Records provided
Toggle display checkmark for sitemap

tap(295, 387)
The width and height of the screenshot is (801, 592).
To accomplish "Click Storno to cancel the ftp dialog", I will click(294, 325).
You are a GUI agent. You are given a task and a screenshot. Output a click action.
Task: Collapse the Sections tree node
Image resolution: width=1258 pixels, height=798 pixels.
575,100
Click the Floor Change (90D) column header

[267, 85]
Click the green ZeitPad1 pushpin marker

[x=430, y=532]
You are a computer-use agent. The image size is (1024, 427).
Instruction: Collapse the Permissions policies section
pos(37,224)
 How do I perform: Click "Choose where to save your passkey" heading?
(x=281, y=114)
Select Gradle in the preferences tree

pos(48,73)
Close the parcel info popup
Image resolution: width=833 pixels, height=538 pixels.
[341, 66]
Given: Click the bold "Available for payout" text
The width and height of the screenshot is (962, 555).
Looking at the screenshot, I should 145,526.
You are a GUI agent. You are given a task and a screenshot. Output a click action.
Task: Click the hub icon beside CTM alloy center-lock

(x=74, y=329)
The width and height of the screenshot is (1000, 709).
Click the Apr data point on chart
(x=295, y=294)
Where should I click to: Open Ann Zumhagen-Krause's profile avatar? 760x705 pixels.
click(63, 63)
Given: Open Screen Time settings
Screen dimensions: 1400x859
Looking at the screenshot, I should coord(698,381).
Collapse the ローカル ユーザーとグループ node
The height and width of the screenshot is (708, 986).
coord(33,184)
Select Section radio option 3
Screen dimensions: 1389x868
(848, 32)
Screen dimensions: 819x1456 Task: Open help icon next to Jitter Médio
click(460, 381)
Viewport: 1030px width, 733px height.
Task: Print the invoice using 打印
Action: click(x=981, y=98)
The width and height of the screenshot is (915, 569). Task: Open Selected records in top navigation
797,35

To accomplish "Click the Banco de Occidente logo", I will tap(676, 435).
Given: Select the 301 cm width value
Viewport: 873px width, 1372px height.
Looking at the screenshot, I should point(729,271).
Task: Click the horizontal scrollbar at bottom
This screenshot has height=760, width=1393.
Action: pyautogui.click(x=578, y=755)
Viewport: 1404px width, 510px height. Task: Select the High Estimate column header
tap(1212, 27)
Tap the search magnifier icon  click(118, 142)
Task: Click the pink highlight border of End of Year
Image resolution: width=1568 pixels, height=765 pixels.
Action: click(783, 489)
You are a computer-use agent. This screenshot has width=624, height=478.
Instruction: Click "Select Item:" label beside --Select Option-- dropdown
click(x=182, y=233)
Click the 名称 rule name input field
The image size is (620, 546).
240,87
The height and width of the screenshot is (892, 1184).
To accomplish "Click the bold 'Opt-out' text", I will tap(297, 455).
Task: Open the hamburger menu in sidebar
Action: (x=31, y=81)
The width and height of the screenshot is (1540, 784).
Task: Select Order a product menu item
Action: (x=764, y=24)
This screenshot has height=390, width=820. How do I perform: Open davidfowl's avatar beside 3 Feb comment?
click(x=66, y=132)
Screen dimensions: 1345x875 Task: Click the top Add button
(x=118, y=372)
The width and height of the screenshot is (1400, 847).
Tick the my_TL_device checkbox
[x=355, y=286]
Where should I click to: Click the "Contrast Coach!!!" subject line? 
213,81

Work required
The entire listing should be repeated with no line missing and no word altered.

Answer for this exercise
Toggle display checkmark for sitemap

tap(295, 387)
The width and height of the screenshot is (801, 592).
To accomplish "Click Storno to cancel the ftp dialog", I will click(294, 325).
You are a GUI agent. You are given a task and a screenshot. Output a click action.
Task: Collapse the Sections tree node
Image resolution: width=1258 pixels, height=798 pixels.
575,100
Click the Floor Change (90D) column header

[267, 85]
Click the green ZeitPad1 pushpin marker

[x=430, y=532]
You are a computer-use agent. The image size is (1024, 427).
Instruction: Collapse the Permissions policies section
pos(37,224)
 How do I perform: Click "Choose where to save your passkey" heading?
(x=281, y=114)
Select Gradle in the preferences tree

pos(48,73)
Close the parcel info popup
Image resolution: width=833 pixels, height=538 pixels.
[341, 66]
Given: Click the bold "Available for payout" text
The width and height of the screenshot is (962, 555).
Looking at the screenshot, I should 145,526.
You are a GUI agent. You are given a task and a screenshot. Output a click action.
Task: Click the hub icon beside CTM alloy center-lock

(x=74, y=329)
The width and height of the screenshot is (1000, 709).
Click the Apr data point on chart
(x=295, y=294)
Where should I click to: Open Ann Zumhagen-Krause's profile avatar? 760x705 pixels.
click(63, 63)
Given: Open Screen Time settings
Screen dimensions: 1400x859
Looking at the screenshot, I should coord(698,381).
Collapse the ローカル ユーザーとグループ node
The height and width of the screenshot is (708, 986).
coord(33,184)
Select Section radio option 3
Screen dimensions: 1389x868
(848, 32)
Screen dimensions: 819x1456 Task: Open help icon next to Jitter Médio
click(460, 381)
Viewport: 1030px width, 733px height.
Task: Print the invoice using 打印
Action: click(x=981, y=98)
The width and height of the screenshot is (915, 569). Task: Open Selected records in top navigation
797,35

To accomplish "Click the Banco de Occidente logo", I will tap(676, 435).
Given: Select the 301 cm width value
Viewport: 873px width, 1372px height.
Looking at the screenshot, I should point(729,271).
Task: Click the horizontal scrollbar at bottom
This screenshot has height=760, width=1393.
Action: pyautogui.click(x=578, y=755)
Viewport: 1404px width, 510px height. Task: Select the High Estimate column header
tap(1212, 27)
Tap the search magnifier icon  click(118, 142)
Task: Click the pink highlight border of End of Year
Image resolution: width=1568 pixels, height=765 pixels.
Action: click(783, 489)
You are a computer-use agent. This screenshot has width=624, height=478.
Instruction: Click "Select Item:" label beside --Select Option-- dropdown
click(x=182, y=233)
Click the 名称 rule name input field
The image size is (620, 546).
240,87
The height and width of the screenshot is (892, 1184).
To accomplish "Click the bold 'Opt-out' text", I will tap(297, 455).
Task: Open the hamburger menu in sidebar
Action: (x=31, y=81)
The width and height of the screenshot is (1540, 784).
Task: Select Order a product menu item
Action: (x=764, y=24)
This screenshot has height=390, width=820. How do I perform: Open davidfowl's avatar beside 3 Feb comment?
click(x=66, y=132)
Screen dimensions: 1345x875 Task: Click the top Add button
(x=118, y=372)
The width and height of the screenshot is (1400, 847).
Tick the my_TL_device checkbox
[x=355, y=286]
Where should I click to: Click the "Contrast Coach!!!" subject line? 
213,81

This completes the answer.